Please revise the data below, changing "screenshot" to "screen capture" and keeping everything else the same. Leave out the pictures.
===
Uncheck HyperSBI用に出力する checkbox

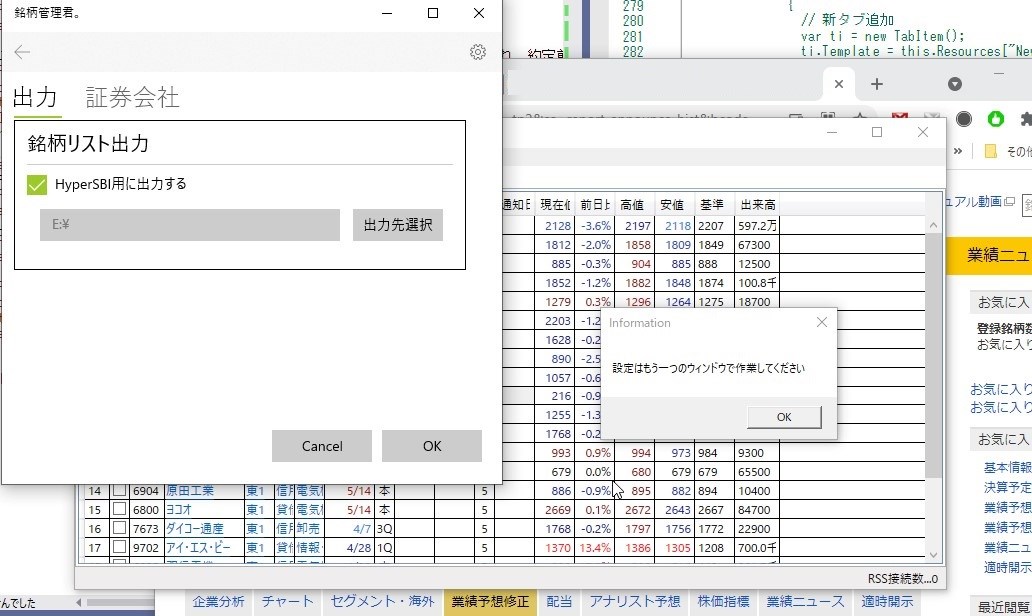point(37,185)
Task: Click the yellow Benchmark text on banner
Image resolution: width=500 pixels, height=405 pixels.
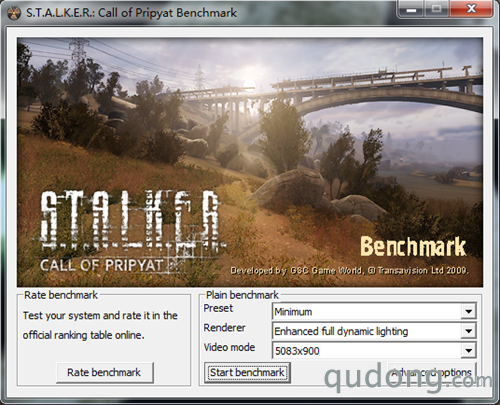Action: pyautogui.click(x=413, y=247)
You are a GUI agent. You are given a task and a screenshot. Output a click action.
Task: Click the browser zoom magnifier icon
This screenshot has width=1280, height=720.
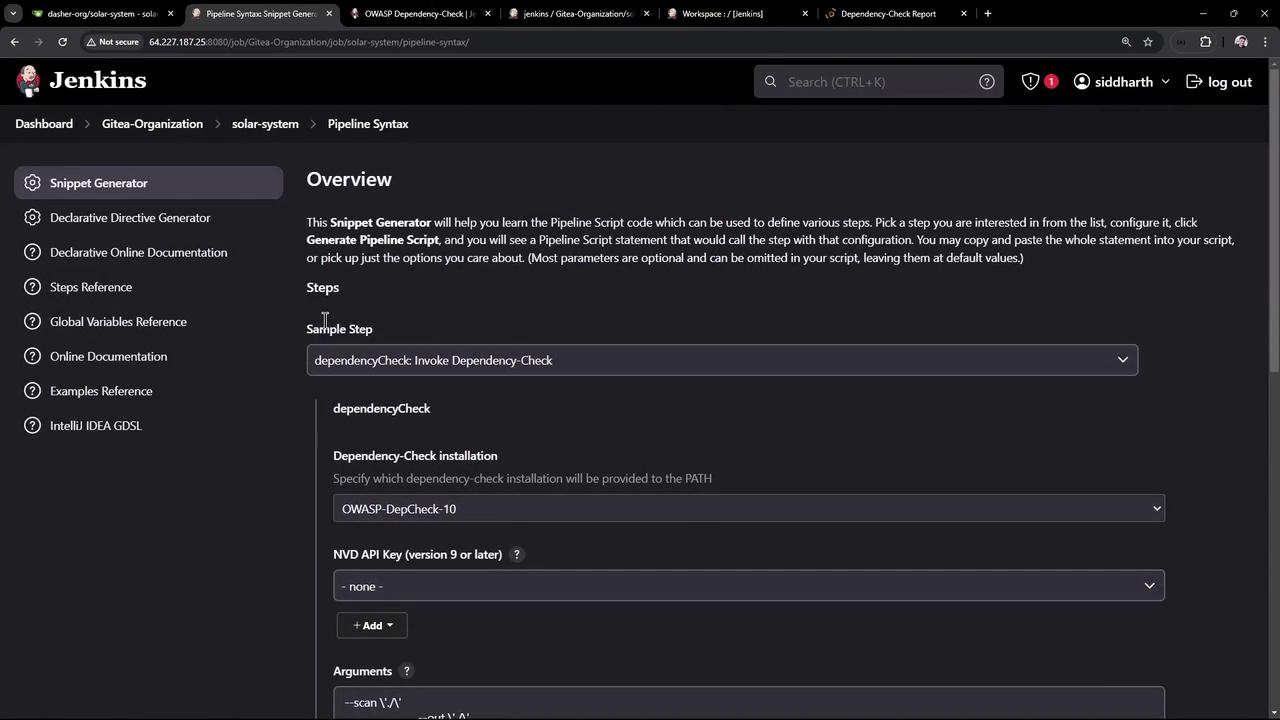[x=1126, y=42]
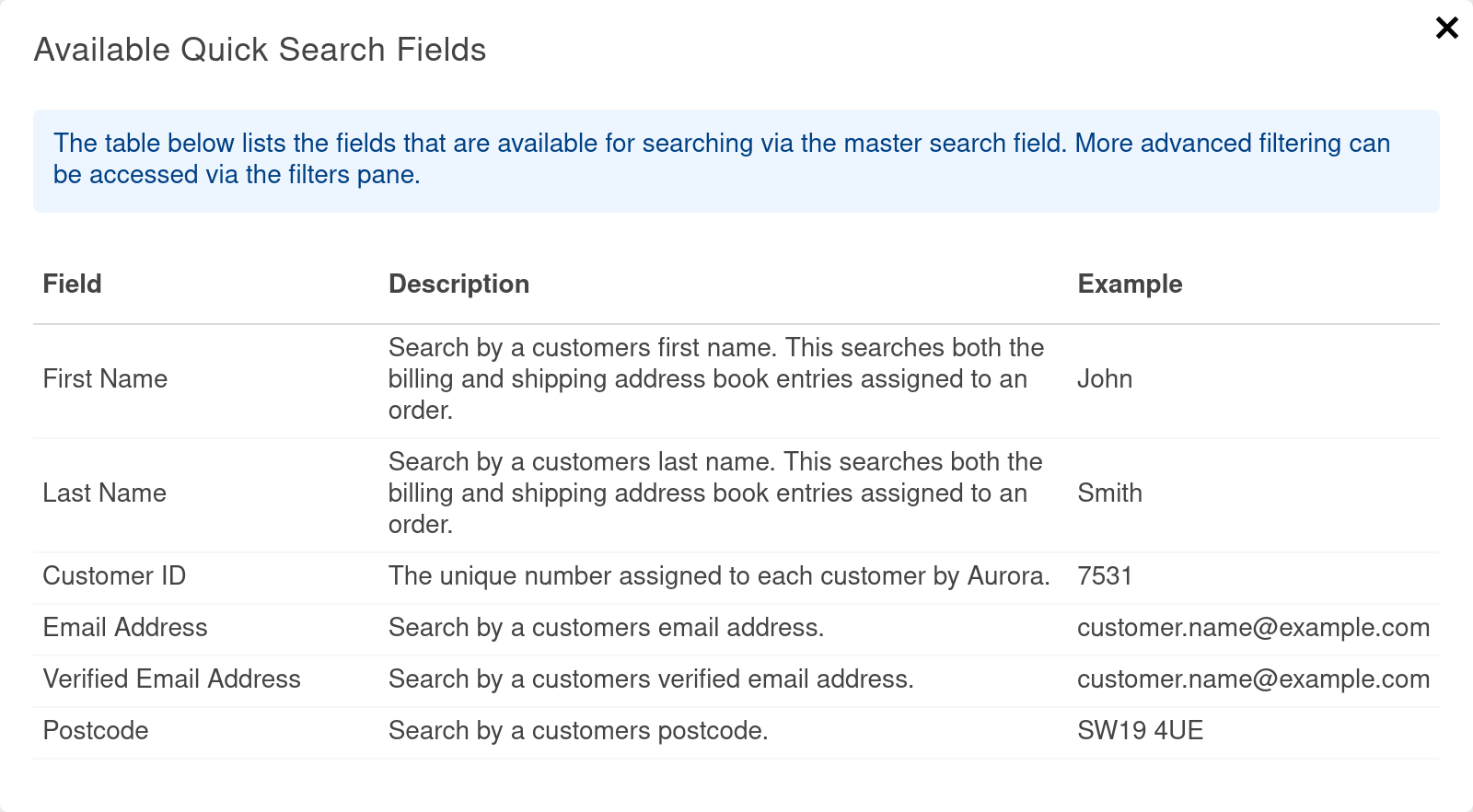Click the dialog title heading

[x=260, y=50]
===
Solution to this task ->
Uncheck HyperSBI用に出力する checkbox

point(37,185)
Task: Click the yellow Benchmark text on banner
Image resolution: width=500 pixels, height=405 pixels.
Action: pyautogui.click(x=413, y=247)
You are a GUI agent. You are given a task and a screen capture. Output a click action.
Task: Click the browser zoom magnifier icon
This screen capture has width=1280, height=720.
[x=1126, y=42]
Click the dialog title heading

[x=260, y=50]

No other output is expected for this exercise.